>> START TEXT SEGMENT

I've got a Rgr/Rog player in my game who is ripping through
things with his daggers. (aiming for the Jack of Knives Ledgendary
Class in a few levels) Even DR isn't really slowing him down.

After taking another look at the Weapon Finesse feat I'm wondering
if we have been working it wrong.  The pc's Dex bonus gets added
to attack rolls without a doubt, but should it be added to Damage
rolls?

The players is wondering as well and is willing to live with it should
it go against him (even though he built his concept on it, a really
good player) and we are running it the way we have been untill we
get it figured out.

Any help people could give or point me to would be very welcome.


----------



## JoeGKushner

It's pretty much right there in the text on 102 of the 3.5 PHB

"With a light weapon, rapier, whip, or spiked chain made for a creature of your size category, you may use your Dexterity modifier instead of your Strength modifier on attack roll."

The important text here is attack rolls, not damage rolls.


----------



## cnath.rm

JoeGKushner said:
			
		

> SNIP
> The important text here is attack rolls, not damage rolls.




That's what I was thinking, I was just looking for more opinions
on it.


----------



## CCamfield

It's quite clear that the damage bonus still comes from Strength.


----------



## Arthur Tealeaf

Sorry, it is still strength that modifies the damage... I don't have my books here, but I think you will be hard pressed to find anywhere it says otherwise....

>> END TEXT SEGMENT
>> START THE RECORDS

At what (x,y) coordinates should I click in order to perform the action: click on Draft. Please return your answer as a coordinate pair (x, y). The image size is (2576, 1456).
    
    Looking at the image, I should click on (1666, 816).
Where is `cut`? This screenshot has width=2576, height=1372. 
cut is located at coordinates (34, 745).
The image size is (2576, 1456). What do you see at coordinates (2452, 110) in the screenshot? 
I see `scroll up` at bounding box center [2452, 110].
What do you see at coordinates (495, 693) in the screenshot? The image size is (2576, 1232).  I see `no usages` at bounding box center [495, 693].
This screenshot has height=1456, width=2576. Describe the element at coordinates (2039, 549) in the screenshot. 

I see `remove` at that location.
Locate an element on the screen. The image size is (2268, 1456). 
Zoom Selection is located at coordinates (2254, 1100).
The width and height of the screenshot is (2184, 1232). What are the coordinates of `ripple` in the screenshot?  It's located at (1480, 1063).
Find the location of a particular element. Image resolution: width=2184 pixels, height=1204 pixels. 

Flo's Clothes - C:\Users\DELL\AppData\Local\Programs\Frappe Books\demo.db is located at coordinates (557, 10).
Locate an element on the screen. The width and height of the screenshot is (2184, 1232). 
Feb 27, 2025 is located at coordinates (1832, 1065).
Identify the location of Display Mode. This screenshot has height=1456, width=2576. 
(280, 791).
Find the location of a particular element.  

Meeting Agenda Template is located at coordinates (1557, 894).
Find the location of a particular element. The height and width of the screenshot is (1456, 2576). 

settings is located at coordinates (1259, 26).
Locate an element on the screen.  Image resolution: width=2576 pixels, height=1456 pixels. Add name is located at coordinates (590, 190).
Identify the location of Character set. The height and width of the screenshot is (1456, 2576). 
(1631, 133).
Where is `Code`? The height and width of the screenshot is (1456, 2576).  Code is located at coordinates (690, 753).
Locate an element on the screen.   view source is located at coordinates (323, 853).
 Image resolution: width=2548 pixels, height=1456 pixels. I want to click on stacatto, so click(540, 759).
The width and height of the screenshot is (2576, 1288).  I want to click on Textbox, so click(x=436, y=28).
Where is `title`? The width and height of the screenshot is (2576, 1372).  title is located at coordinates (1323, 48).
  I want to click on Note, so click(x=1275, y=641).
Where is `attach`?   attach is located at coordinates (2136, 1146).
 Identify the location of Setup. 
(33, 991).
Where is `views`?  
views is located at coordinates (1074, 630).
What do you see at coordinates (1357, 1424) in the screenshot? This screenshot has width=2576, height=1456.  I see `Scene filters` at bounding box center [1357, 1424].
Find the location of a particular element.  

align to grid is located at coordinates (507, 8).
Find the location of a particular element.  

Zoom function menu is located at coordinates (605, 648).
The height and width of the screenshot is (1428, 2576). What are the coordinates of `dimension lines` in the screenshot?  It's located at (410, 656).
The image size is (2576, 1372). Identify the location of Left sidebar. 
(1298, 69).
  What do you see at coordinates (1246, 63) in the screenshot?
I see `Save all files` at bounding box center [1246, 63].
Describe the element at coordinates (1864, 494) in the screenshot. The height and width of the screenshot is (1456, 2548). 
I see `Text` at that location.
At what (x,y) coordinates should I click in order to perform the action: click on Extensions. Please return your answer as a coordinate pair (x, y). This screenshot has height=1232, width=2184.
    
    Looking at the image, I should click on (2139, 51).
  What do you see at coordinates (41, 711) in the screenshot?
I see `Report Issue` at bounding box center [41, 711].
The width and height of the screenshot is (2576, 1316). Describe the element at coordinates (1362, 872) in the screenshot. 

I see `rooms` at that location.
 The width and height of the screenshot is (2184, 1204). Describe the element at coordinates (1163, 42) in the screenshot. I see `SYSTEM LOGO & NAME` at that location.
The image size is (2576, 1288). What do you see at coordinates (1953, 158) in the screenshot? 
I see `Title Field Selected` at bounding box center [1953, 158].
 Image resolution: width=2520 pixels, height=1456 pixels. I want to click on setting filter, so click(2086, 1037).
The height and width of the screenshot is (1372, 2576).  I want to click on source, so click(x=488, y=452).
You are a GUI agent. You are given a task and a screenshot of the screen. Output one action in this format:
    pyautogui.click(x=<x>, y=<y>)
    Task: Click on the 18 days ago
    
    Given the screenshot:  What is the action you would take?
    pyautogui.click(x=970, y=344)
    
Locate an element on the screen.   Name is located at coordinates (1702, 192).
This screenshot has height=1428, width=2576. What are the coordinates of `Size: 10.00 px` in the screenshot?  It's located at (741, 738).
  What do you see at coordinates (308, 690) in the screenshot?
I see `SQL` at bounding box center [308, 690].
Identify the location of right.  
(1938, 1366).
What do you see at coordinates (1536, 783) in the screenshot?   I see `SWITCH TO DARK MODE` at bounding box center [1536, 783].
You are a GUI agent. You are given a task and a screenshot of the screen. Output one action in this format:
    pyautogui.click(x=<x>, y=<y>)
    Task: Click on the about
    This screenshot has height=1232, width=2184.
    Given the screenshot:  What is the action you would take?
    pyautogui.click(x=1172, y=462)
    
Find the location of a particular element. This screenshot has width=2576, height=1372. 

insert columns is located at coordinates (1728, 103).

>> END THE RECORDS

*TASKS TO CARRY OUT*:
(a) Copy the entries exactly as they appear, from the line with "The image size is (2576, 1456). What" up to and including the line with "Zoom Selection is".
(b) Write the next part of the forum thread about Weapon Finesse and damage rolls, picking up where it stops.

*ANSWERS*:
(a)
The image size is (2576, 1456). What do you see at coordinates (2452, 110) in the screenshot? 
I see `scroll up` at bounding box center [2452, 110].
What do you see at coordinates (495, 693) in the screenshot? The image size is (2576, 1232).  I see `no usages` at bounding box center [495, 693].
This screenshot has height=1456, width=2576. Describe the element at coordinates (2039, 549) in the screenshot. 

I see `remove` at that location.
Locate an element on the screen. The image size is (2268, 1456). 
Zoom Selection is located at coordinates (2254, 1100).

(b)
----------



## Ovinomancer

It only adds to the attack roll.  There is a feat that allows you to sub Dex for damage, its in Ultimate Feats from Mongoose Publishing, and I think its in the Net Book of Feats.  Its callled accurate attack.  Just subs Dex for Str for damage.  Prereqs are weapon finesse, and it only works on one selected weapon (ie dagger, rapier, etc).  Balances well, because it takes two feats to completely switch Dex for Str.  Hope it helps


----------



## Darklone

Ah well... ovinomancer is right except for two points. First: The damage only adds vs. opponents who are not immune against critical hits. Second (my humble opinion): It still does not balance well. I can imagine a halfing with strength 8 and dex 20 who can simply forget about strength for just two feats, possibly fighter bonus feats? No chance. Swashbuckler or similar abilities tie the damage to Int... that balances it.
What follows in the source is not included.